Biden has embarked on a blitz of speeches, rallies and TV interviews – along with a rare press conference – since his hapless debate performance in Atlanta. But nearly two in three Democrats say he should step aside and let his party nominate a different candidate, according to an AP-NORC Center for Public Affairs Research poll released on Wednesday.
Yet the party is pushing ahead with plans to hold a virtual vote to formally make Biden its nominee in the first week of August before its convention opens in person two weeks later.
Axelrod, chief strategist for the 2008 and 2012 Obama presidential campaigns, was speaking after an event organised by the University of Chicago Institute of Politics and the Cook Political Report on the sidelines of the Republican national convention.
One of the panelists at the event, the Republican pollster and strategist Tony Fabrizio, told the audience that Democrats had formed a “perfect circular firing squad”, giving his party the “run of the field”.

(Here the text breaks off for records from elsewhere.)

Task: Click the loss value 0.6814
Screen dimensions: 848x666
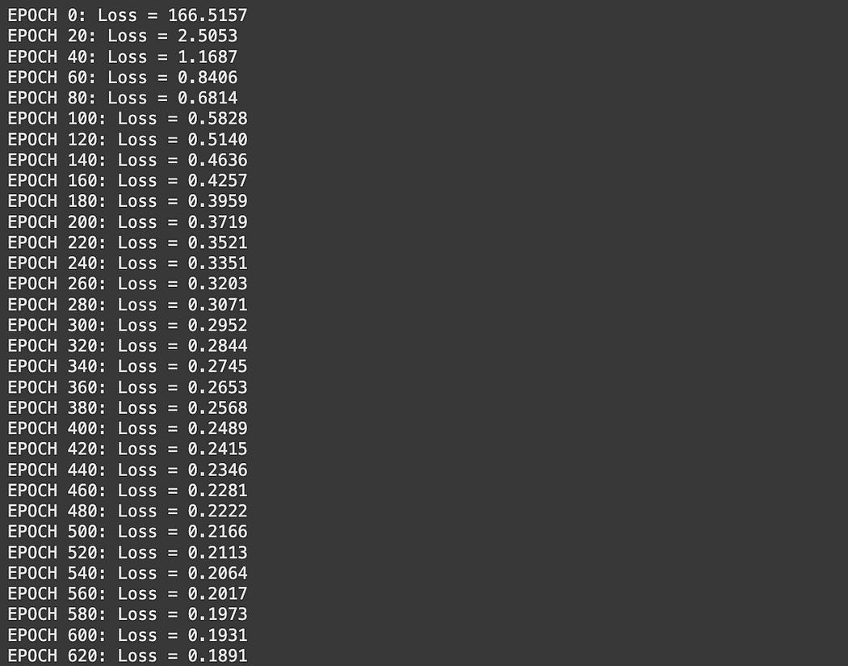Action: click(x=208, y=98)
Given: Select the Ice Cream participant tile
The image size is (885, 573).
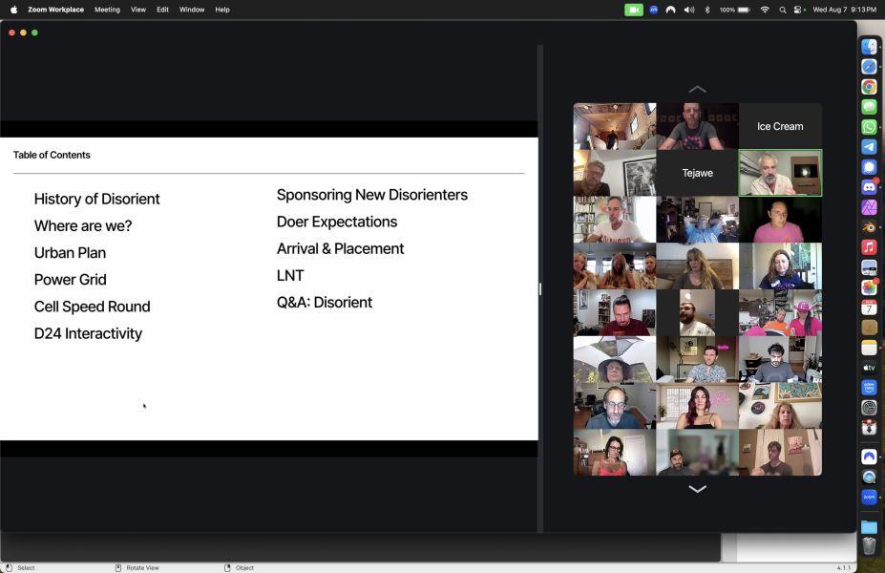Looking at the screenshot, I should (780, 126).

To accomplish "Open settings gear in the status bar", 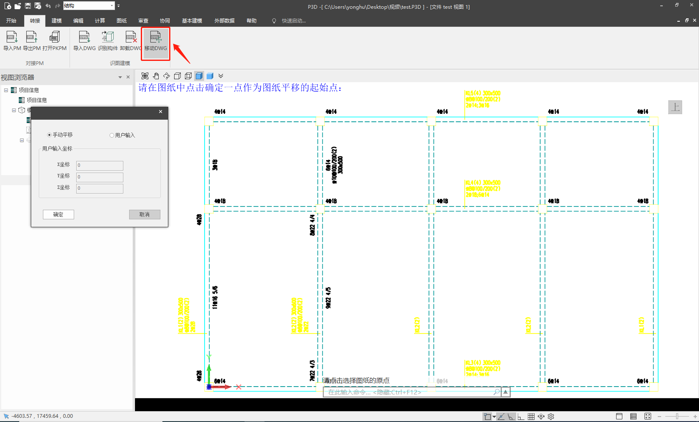I will tap(551, 416).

Asked whether he thought Biden could survive as the nominee, Axelrod said: “That’s entirely in his hands and that’s been the case. This whole race has been in his hands, his decision to run and now his decision to stay.
“There’s a lot to think about because I know he’s laid out the stakes in this election. The question he has to answer is, what are the odds of his winning? Would the odds be better with another candidate? I’m sure there’s a lot of discussion about that.”
Axelrod denied that Saturday’s attempted assassination of Trump at a campaign rally in Pennsylvania had blunted the moment of Democrats pushing for a change at the top of the ticket.
“I know that’s been a conventional thought, but I’m not sure,” he said. “Honestly there is a dynamic that’s described this race, fair or unfair, from the beginning – and the Trump campaign has been very effective at promoting – which is the world’s out of control, Biden is not a man, he’s weak, Trump is strong, vote for Trump. That’s their whole campaign.
“The events of the last few weeks have hardened that and underscored that contrast to the disadvantage of the president. The only thing that may dampen the discussion is the president’s own refusal to consider it, but I don’t think anyone’s concerns have been diminished by anything that’s happened.”